Ни одна школа, заинтересованная в сохранении качества обучения и исследования, не может терпеть крепнущую геронтократию, которая неизбежно несет с собой упадок продуктивности. Ужасное воздействие этого на молодых ученых не нуждается в специальном анализе. Если когда-нибудь обязательная отставка университетских профессоров будет рассматриваться как дискриминация по признаку возраста, необходимо будет найти альтернативный механизм, выполняющий ту же функцию. Вполне логично было бы ввести временные контракты и периодические проверки компетентности и качества работы. Теоретически в этом нет ничего ужасного, но на практике такие меры могут оказаться бесчеловечными и отвратительными либо недейственными. Как можно ожидать нейтральных и жестких вердиктов относительно человека, который проработал рядом с вами всю жизнь? Я думаю, что огромное большинство контрактов будет продлено – как уже и происходит в большинстве контрактных систем (см. примеч. 15), что повлечет за собой обязательный упадок качества. Старшие профессора будут мешать продвижению молодых, и это плохо. Меньшие возможности могут привести к тому, что молодые будут меньше интересоваться академической карьерой, – печальная картина. Гораздо лучше было бы перестроить систему ухода в отставку таким образом, чтобы уменьшить экономическую целесообразность сверхдолгой службы и понизить финансовую уязвимость жизни в отставке. Соединение определенных выгод и индексированных пенсий может оказаться полезным и для института и для индивида.

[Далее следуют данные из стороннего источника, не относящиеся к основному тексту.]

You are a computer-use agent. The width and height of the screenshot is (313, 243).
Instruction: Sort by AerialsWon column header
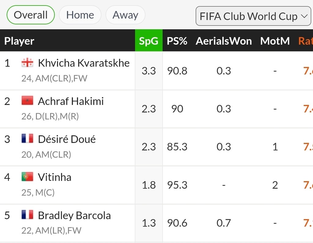224,41

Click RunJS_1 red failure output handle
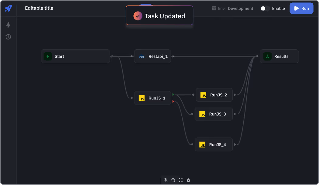tap(173, 101)
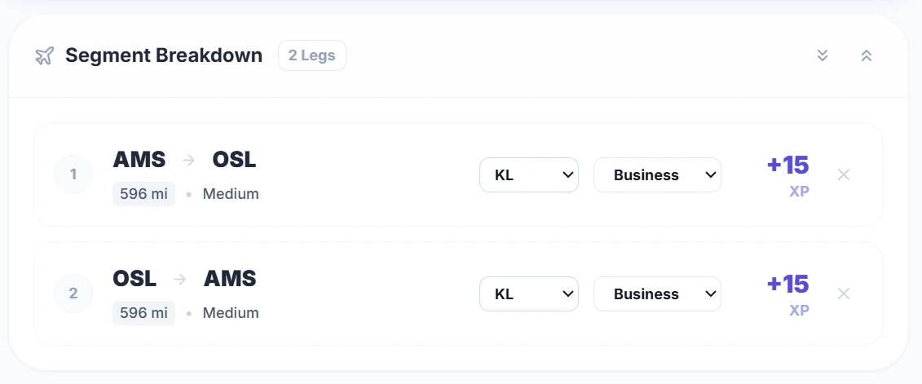Expand all segments with double-chevron down icon
922x384 pixels.
click(x=823, y=55)
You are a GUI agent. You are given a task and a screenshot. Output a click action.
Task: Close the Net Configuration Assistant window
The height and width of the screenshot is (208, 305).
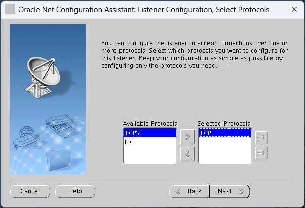(x=294, y=9)
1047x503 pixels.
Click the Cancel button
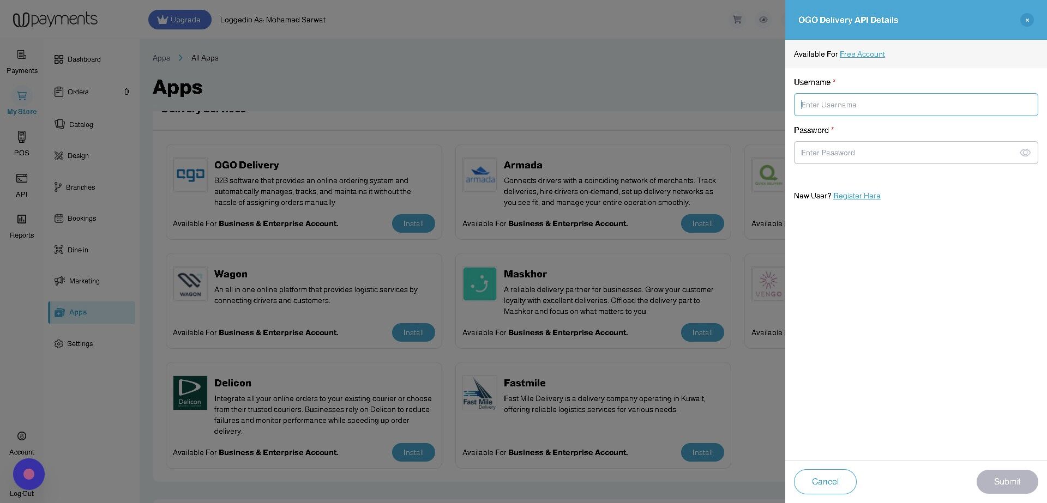coord(825,482)
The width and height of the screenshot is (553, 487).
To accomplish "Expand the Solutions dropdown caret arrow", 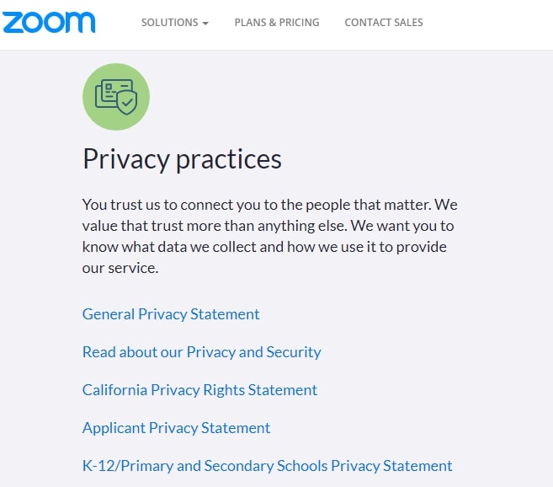I will [205, 24].
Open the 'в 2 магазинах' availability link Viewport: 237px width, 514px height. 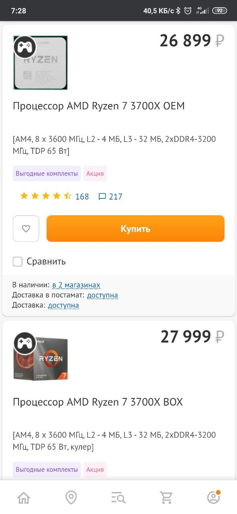tap(76, 285)
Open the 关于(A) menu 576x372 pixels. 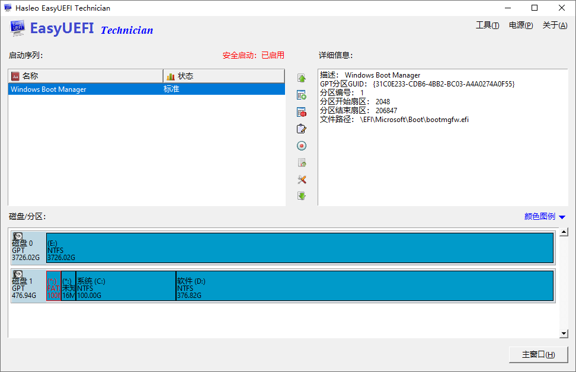tap(554, 25)
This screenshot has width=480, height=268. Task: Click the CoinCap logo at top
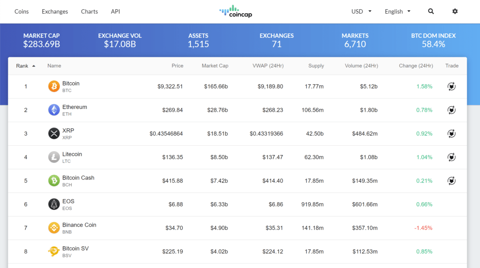(236, 12)
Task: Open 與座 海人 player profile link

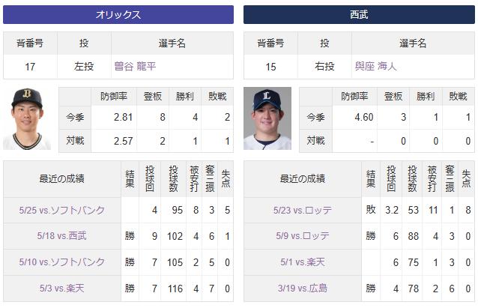Action: [x=376, y=67]
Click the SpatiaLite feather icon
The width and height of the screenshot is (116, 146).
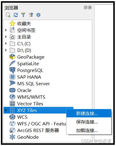click(x=12, y=63)
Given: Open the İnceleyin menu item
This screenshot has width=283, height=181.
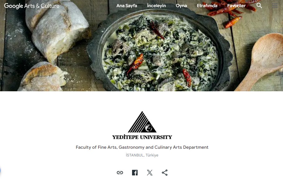Looking at the screenshot, I should pyautogui.click(x=157, y=6).
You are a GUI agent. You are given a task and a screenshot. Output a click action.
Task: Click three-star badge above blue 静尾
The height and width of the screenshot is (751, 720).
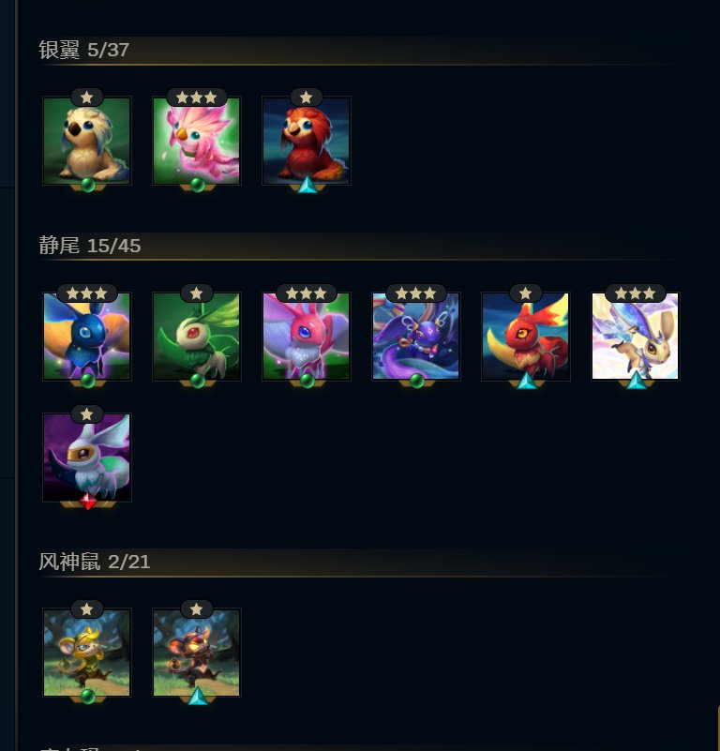[x=86, y=293]
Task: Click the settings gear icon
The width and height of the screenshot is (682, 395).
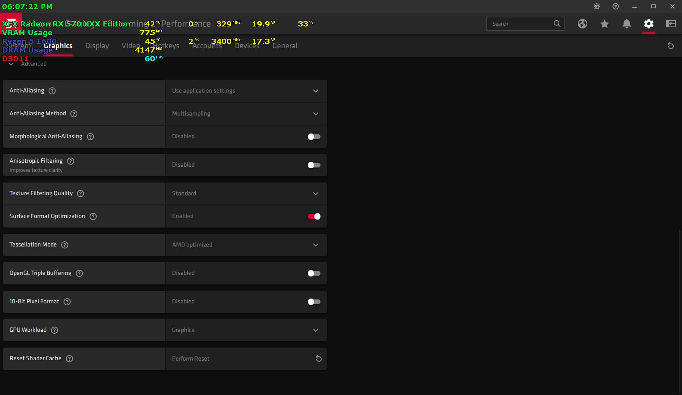Action: [x=648, y=24]
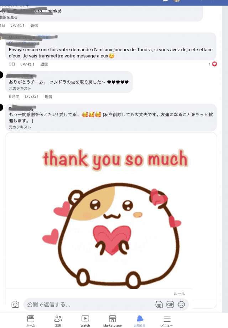Show original text of もう一度感謝 comment
Screen dimensions: 228x328
click(20, 127)
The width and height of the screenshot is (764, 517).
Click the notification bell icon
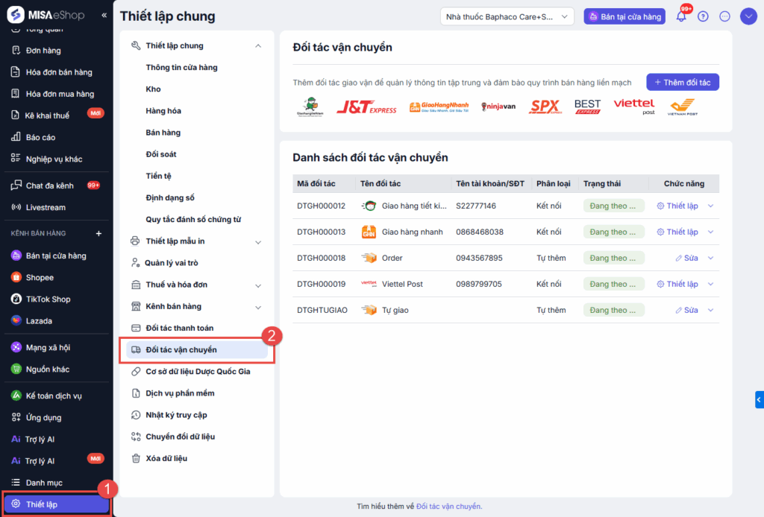681,16
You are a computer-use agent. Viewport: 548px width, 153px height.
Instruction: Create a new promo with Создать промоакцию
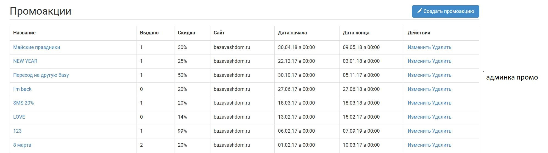coord(446,11)
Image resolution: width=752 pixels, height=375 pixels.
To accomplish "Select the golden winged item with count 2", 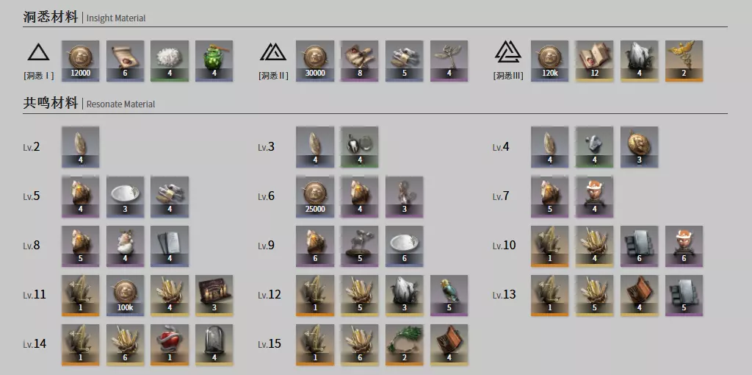I will pos(684,61).
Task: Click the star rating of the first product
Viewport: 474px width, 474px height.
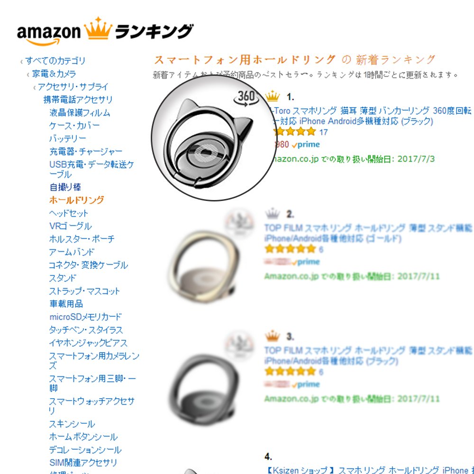Action: (294, 132)
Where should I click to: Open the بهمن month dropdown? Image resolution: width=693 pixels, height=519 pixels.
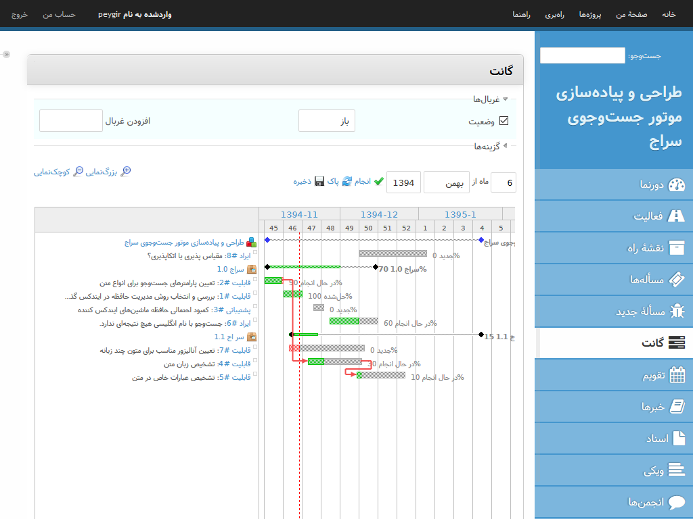pos(446,182)
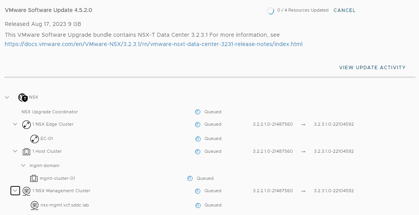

12. Упадок сил, зависть и прочие страдания
Когда более 10 лет назад мой научный руководитель, историк экономики Александр Гершенкрон, ушел в отставку, «Нью-Йорк Таймс» отозвалась материалом под названием «Гарвардская “научная модель” завершения ученой карьеры» (см. примеч. 1). Безусловно, этот господин заслуживает нашего специального внимания. Во время Второй мировой войны Гершенкрон, беженец, не имевший тогда постоянного преподавательского места, работал на верфи в северной Калифорнии. В своем «заключительном интервью» в «Таймс» он сказал: «Я серьезно думал о том, чтобы остаться на верфи. Мне нравилось общаться с анонимной массой американцев. И работа не преследует вас в ночных снах. Приносит ли ученая карьера радость или боль? Если вам удаляют ногу, вы знаете, что вам больно, ученый же этого никогда не знает». Достаточно удивительное резюме чрезвычайно успешной научной карьеры.
Я могу предложить похожий пример из собственного опыта. Моя деканская деятельность состояла из встреч с многочисленными людьми, перекладывания бумаг, писания писем и руководства неисчислимыми комитетами. Часто такого рода деятельность не имела своим результатом поддающегося измерению прогресса или блага, но я каждый вечер возвращался домой, убежденный, что время не прошло впустую. Что было в основании этой конструктивной иллюзии? Трудность измерения результата и естественная тенденция успокаивать свои сомнения.
Если обратиться к работе ученого и преподавателя, то ощущение чувства завершения дела и прогресса носит в этом случае необходимо цикличный характер: человека обязательно ждут здесь и частые котловины, и немногочисленные вершины. Возьмем написание книги – классическое профессорское занятие. Невозможно – по крайней мере, для меня – писать 8 часов в день. Как и другие авторы, я отвожу для этого какую-то часть дня, скажем, утро. И бывает, что работа идет плохо. Я сижу и тупо смотрю в желтый блокнот, слишком часто совершаю походы за кофе и в ванную, отвлекаюсь на телефонные разговоры и к полудню не могу предъявить ничего ценного. Напротив, я испытываю состояние фрустрации и переживаю вину. Фрустрация есть продукт временной неудачи; вина возникает из-за плохого использования дара независимости и свободы, поддерживаемого гарантированной зарплатой.
Здесь перед нами вся парадоксальность нашей профессии: ощутимое добро (свобода), которое столь легко превращается в зло (вина). Этим объясняется невозможность провести различия между радостью и болью. Оба ощущения очень личностны. Мы не являемся членами большого симфонического оркестра, где наша возможная фальшь могла бы компенсироваться коллегами и опытным дирижером. Хотя в какой-то степени мы можем прятаться за названия своих школ – некоторые из них обеспечивают лучшую защиту, нежели другие, – в конечном счете мы оказываемся одни перед аудиторией или на напечатанной странице. В академическом мире репутации создаются и рушатся на совершенно индивидуальной основе.